과제
"Architecture Firm (256, 2446)" 문구가 들어 있는 줄로 시작해 "I am (149, 294)" 문구가 들어 있는 줄로 끝나는 부분의 항목만 양 끝 줄과 요청 문장까지 포함해 다시 적으세요. 이때 답으로 주어진 좌표의 모든 숫자는 144씩 늘리세요.

►

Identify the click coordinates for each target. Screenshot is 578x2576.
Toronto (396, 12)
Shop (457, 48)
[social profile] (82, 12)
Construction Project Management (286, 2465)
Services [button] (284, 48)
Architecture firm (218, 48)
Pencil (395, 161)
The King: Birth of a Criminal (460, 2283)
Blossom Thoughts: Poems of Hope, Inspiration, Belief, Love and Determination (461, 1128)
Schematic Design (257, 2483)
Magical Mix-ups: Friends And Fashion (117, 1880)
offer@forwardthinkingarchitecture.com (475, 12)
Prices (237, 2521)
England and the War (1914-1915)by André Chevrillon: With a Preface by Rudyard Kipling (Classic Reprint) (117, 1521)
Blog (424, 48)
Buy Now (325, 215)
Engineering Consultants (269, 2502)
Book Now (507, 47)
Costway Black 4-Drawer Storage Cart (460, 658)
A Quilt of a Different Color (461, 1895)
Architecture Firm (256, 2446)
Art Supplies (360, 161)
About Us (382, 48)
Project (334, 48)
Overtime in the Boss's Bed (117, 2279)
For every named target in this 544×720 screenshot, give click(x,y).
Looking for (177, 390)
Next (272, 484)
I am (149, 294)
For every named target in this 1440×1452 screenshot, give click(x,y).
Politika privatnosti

◄
►

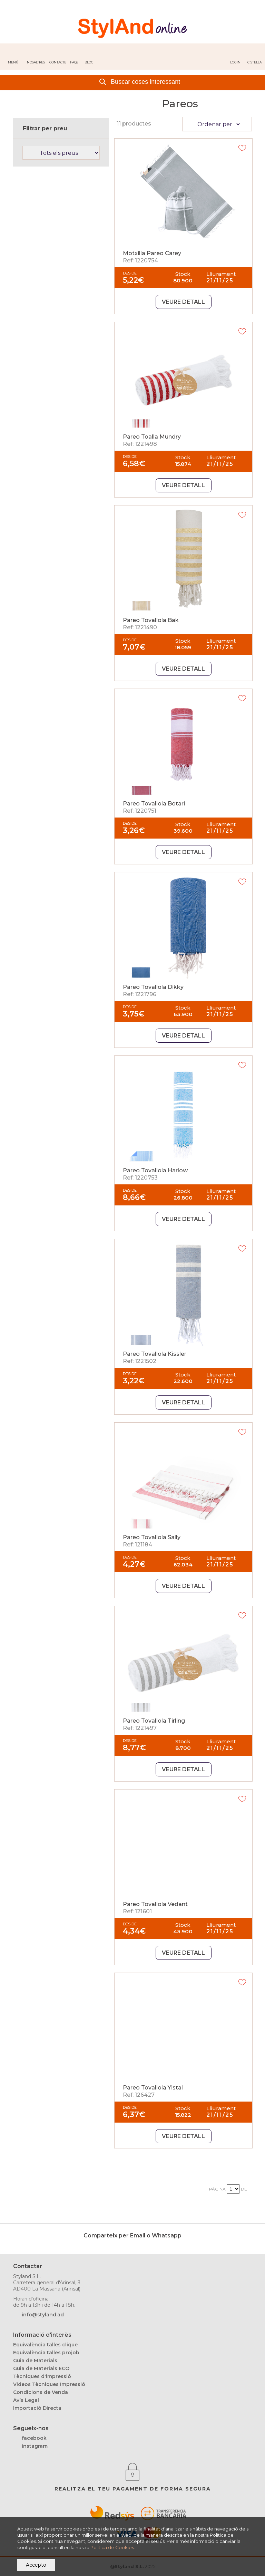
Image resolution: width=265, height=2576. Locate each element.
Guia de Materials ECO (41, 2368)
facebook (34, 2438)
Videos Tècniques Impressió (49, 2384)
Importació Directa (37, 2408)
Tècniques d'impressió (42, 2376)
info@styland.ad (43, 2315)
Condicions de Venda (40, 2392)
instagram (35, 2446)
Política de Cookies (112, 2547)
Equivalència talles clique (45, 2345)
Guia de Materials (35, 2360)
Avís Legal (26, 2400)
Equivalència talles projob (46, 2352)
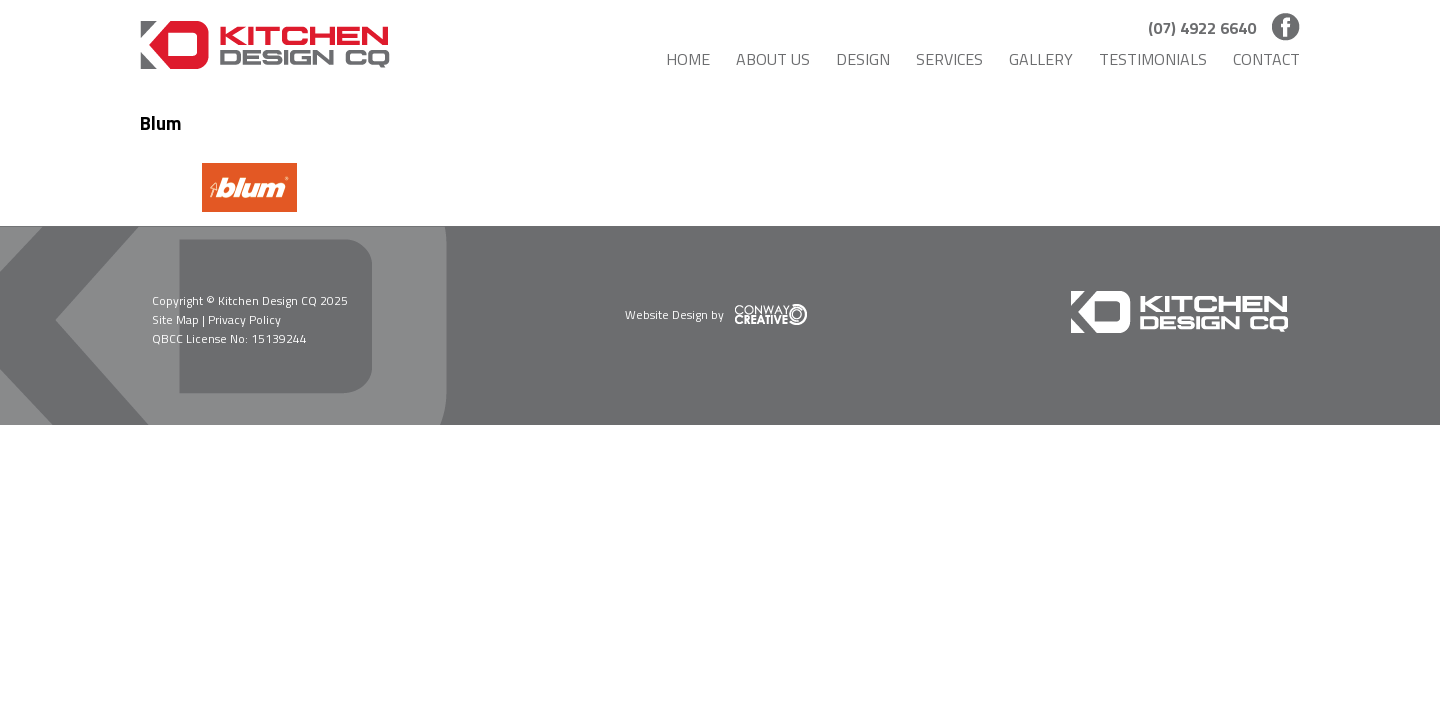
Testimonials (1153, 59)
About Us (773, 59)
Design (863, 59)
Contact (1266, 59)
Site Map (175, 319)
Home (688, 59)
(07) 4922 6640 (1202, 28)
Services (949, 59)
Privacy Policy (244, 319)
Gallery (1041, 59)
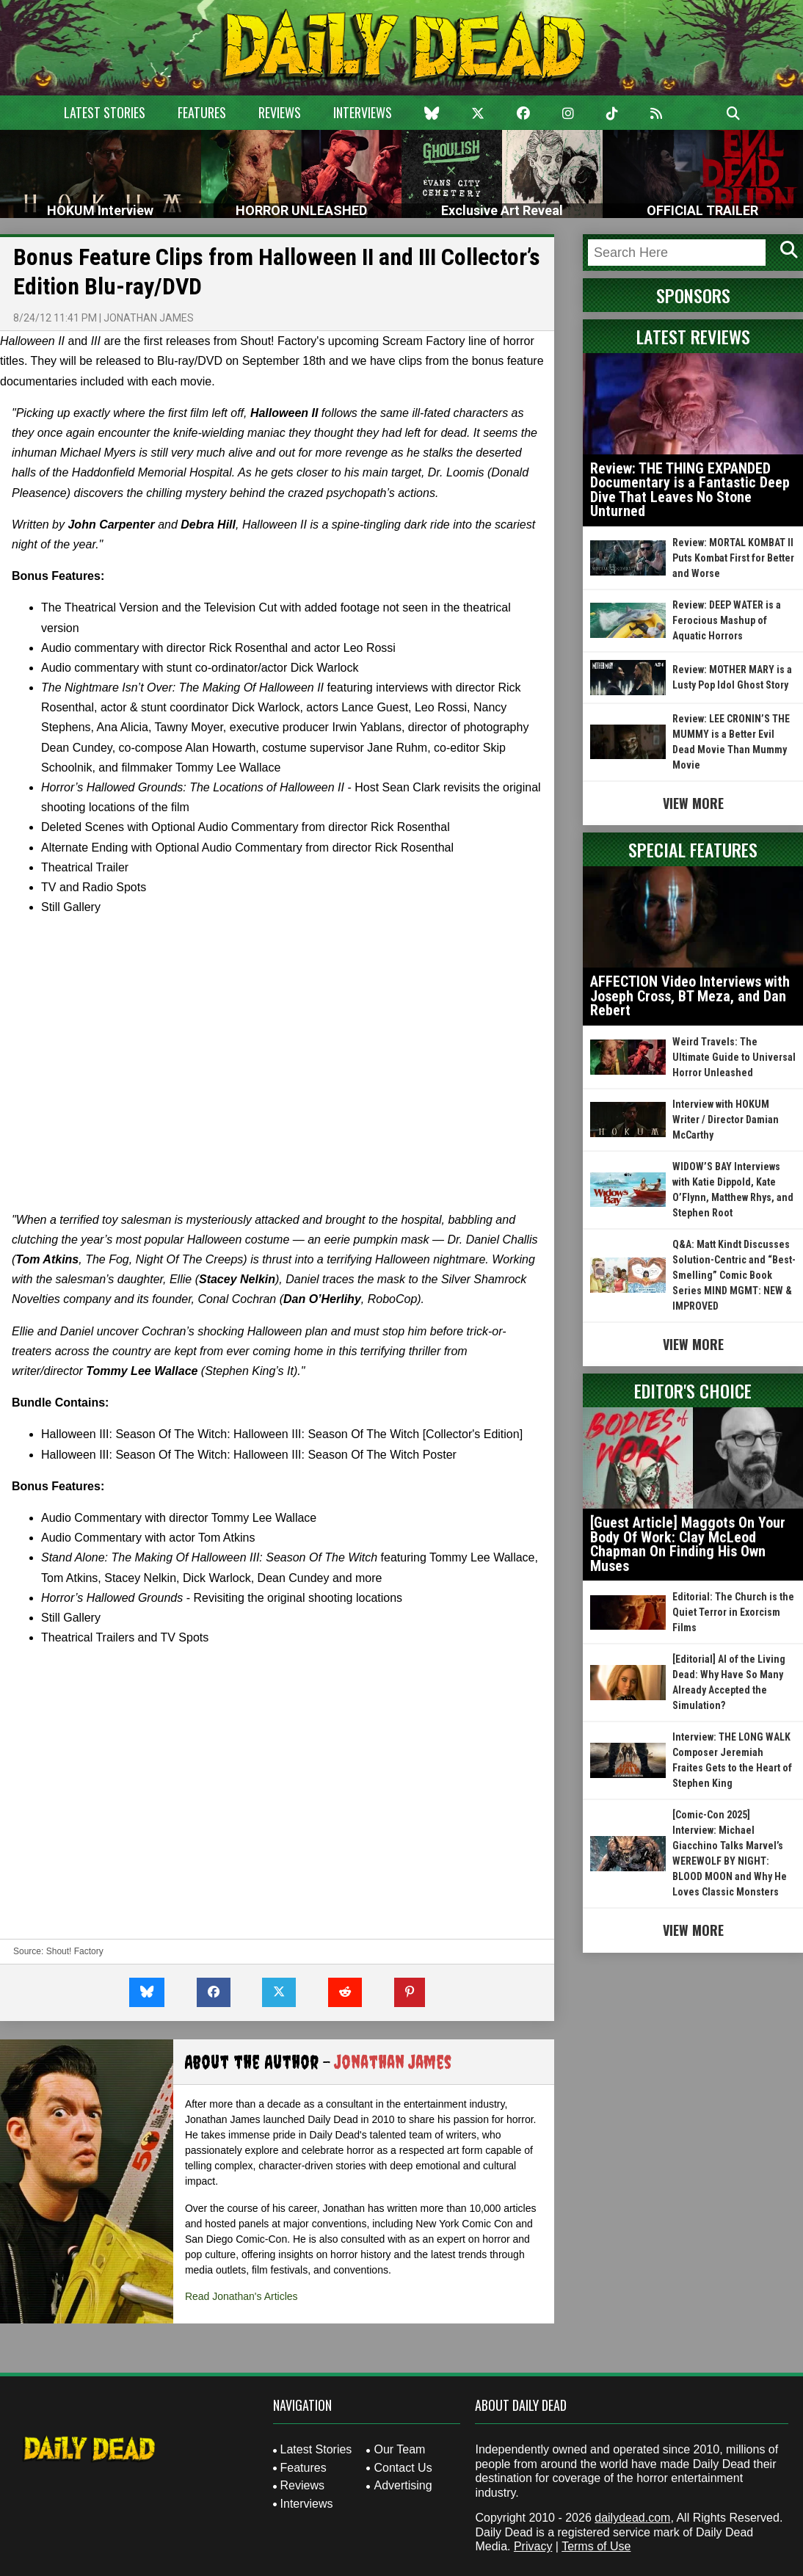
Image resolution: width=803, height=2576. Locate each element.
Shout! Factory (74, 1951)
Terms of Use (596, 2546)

◄

전체 결과
Architecture Firm (400, 2590)
Art Supplies (504, 305)
About Us (526, 192)
Project (478, 192)
Overtime in the Boss's Bed (261, 2423)
For every named target in this 544×720 screenshot, give click(x,y).
Looking for (321, 534)
Next (416, 628)
I am (293, 438)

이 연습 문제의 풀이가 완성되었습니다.